**INFORMATION:**
Segment Open
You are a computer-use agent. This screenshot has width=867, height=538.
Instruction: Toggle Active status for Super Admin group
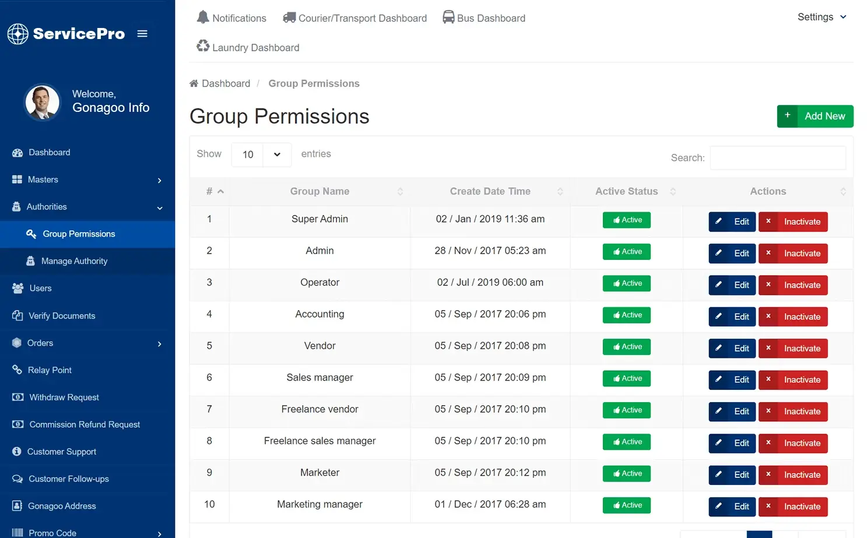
Segment Closed
Segment Open
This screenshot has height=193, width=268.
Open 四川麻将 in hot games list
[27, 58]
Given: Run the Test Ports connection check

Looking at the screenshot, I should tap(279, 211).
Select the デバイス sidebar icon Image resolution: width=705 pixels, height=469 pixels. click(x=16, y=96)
Segment Closed
**WHAT TO DO:** Using the data above, extract exactly the lines from the one that holds "You are a computer-use" to the one that holds "Instruction: Toggle Active", both ends included, and no others.

**RESULT OF THE TASK:**
You are a computer-use agent. This screenshot has width=867, height=538.
Instruction: Toggle Active status for Super Admin group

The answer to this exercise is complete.